▶ What is needed
Whenever a line in the data contains "computer", show that line.

▶ Study material
══════════════════════════════
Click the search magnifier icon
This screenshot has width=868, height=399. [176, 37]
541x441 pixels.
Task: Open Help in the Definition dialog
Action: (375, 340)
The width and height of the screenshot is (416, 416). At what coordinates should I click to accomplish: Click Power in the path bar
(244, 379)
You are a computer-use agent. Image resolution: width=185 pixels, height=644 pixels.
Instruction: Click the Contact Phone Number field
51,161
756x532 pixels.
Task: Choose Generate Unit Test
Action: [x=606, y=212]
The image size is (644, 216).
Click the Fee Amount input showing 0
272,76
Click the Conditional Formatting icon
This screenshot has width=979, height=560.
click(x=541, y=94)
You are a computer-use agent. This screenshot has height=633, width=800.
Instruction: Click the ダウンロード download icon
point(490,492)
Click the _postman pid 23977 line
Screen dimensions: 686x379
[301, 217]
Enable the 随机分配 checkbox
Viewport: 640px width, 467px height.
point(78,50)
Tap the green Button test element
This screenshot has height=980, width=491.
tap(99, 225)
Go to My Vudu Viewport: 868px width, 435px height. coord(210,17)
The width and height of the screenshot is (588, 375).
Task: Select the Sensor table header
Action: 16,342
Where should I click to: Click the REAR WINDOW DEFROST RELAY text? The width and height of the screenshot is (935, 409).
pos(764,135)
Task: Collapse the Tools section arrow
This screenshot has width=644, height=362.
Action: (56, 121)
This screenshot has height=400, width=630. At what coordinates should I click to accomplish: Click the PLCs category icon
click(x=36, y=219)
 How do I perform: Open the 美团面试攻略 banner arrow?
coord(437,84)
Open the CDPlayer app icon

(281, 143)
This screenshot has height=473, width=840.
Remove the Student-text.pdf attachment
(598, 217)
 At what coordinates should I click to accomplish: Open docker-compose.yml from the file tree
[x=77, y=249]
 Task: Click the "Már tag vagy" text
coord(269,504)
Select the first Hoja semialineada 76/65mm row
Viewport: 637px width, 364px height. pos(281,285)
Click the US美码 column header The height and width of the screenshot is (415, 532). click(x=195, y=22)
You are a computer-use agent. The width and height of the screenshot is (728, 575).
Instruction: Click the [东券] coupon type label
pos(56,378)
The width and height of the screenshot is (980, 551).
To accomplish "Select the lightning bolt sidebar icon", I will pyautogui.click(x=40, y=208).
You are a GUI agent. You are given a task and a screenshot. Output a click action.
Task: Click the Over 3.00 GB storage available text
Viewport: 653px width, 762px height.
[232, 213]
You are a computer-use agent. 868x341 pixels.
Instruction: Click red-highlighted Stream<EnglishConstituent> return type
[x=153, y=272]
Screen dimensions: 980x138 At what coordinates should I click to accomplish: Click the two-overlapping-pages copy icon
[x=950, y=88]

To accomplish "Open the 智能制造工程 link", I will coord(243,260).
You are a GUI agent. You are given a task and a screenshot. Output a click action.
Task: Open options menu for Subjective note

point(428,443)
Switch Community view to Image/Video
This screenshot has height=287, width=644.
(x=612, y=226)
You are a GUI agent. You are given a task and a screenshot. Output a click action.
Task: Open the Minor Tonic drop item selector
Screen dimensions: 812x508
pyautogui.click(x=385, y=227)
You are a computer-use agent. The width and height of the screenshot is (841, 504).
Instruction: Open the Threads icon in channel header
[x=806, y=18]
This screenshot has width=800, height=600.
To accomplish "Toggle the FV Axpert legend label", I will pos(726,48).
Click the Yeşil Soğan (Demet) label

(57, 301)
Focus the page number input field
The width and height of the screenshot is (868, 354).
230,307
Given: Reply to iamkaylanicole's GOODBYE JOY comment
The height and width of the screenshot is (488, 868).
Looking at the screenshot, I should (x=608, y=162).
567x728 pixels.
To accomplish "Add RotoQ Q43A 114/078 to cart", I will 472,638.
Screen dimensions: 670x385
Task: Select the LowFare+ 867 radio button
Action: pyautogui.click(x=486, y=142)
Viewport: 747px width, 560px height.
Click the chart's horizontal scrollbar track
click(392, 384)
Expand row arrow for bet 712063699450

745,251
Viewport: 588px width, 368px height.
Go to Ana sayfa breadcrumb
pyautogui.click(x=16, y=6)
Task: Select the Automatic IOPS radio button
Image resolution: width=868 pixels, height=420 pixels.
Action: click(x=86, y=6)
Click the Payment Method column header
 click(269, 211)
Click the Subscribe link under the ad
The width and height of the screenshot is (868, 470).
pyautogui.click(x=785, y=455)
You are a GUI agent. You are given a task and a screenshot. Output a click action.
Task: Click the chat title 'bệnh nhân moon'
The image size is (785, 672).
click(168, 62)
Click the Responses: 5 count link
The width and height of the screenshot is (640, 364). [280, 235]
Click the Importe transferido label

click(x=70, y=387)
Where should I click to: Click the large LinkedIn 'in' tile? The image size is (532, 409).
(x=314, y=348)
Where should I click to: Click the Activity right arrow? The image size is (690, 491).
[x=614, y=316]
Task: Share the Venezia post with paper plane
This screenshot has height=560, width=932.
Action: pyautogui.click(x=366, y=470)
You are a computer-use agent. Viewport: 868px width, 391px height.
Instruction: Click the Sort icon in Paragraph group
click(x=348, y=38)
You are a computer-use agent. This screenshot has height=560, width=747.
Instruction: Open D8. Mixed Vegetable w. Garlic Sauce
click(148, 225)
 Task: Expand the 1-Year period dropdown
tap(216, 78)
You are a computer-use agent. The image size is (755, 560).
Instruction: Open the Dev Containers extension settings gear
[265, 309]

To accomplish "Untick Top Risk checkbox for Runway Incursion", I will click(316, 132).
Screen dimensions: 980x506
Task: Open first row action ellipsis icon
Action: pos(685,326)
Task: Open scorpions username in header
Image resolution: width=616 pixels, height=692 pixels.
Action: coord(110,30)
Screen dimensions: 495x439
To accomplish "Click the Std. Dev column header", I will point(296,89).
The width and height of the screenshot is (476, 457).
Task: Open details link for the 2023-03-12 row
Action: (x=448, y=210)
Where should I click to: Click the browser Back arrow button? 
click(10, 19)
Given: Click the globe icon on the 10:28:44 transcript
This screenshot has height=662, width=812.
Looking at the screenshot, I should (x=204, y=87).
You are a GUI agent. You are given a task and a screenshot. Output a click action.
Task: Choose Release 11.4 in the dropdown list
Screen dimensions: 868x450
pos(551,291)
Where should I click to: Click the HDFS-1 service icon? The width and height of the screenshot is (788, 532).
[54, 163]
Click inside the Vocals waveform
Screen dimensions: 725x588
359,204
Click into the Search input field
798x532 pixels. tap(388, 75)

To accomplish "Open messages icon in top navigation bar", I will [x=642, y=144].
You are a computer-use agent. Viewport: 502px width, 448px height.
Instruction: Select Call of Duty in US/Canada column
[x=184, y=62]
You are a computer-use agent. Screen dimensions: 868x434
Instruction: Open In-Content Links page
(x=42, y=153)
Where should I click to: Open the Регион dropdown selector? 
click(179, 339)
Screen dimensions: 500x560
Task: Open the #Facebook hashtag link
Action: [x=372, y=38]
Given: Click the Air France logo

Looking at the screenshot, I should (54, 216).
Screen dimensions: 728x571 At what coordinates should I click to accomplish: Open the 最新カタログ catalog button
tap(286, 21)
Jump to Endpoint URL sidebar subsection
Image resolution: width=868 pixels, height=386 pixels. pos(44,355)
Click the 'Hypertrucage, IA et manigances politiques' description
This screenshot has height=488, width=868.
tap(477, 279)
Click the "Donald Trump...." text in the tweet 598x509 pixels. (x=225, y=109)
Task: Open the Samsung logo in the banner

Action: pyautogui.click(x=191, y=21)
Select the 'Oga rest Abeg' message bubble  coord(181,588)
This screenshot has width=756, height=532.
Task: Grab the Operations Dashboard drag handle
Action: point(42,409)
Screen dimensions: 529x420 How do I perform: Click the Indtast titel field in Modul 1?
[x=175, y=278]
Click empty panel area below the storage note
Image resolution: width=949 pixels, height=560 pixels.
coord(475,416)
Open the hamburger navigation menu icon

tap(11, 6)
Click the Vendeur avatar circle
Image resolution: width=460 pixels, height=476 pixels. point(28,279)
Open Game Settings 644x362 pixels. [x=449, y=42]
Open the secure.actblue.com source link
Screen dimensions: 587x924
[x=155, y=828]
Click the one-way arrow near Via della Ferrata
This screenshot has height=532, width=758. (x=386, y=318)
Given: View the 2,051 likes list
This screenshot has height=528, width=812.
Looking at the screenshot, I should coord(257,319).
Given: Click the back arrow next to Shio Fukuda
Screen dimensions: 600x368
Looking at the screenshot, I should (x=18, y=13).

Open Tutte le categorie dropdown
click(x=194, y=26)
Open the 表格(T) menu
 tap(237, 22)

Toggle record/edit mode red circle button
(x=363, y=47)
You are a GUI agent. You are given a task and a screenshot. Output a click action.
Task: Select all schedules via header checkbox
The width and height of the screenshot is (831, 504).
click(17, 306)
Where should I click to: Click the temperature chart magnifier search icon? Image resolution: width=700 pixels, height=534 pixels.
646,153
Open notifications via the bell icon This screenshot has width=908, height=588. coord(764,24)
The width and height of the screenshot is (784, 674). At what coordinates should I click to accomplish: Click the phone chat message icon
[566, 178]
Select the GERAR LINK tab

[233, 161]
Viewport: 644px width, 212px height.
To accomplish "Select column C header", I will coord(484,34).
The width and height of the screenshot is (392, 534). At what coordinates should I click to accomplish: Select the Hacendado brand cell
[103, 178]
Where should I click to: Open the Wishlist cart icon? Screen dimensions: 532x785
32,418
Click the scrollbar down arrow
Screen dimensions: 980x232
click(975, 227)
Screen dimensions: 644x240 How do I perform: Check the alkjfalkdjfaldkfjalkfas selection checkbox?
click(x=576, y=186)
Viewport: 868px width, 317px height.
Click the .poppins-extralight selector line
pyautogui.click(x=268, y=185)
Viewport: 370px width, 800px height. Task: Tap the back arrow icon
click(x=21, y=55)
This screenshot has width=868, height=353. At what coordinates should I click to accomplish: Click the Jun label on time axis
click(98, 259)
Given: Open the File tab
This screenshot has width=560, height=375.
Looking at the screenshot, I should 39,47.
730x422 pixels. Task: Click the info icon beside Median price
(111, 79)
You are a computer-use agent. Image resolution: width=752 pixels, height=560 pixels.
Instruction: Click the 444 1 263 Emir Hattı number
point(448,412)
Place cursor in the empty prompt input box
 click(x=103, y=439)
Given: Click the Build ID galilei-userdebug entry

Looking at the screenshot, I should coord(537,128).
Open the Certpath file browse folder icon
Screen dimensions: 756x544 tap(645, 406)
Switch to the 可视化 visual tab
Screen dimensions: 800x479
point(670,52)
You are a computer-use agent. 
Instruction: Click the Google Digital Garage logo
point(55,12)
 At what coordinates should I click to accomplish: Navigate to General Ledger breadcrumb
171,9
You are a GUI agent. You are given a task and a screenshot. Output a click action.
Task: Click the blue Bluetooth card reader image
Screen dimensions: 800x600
══════════════════════════════
▶ Written response
You are a computer-use agent. Image resolution: width=185 pixels, height=644 pixels.
You are a computer-use agent. This screenshot has height=633, width=800.
You are a computer-use agent. The width and height of the screenshot is (728, 575).
You are a computer-use agent. 868x341 pixels.
You are a computer-use agent. The width and height of the screenshot is (841, 504).
You are a computer-use agent. Viewport: 868px width, 391px height.
You are a computer-use agent. This screenshot has height=560, width=747.
You are a computer-use agent. The image size is (755, 560).
You are a computer-use agent. Viewport: 502px width, 448px height.
You are a computer-use agent. Screen dimensions: 868x434
You are a computer-use agent. Image resolution: width=752 pixels, height=560 pixels.
You are a computer-use agent. 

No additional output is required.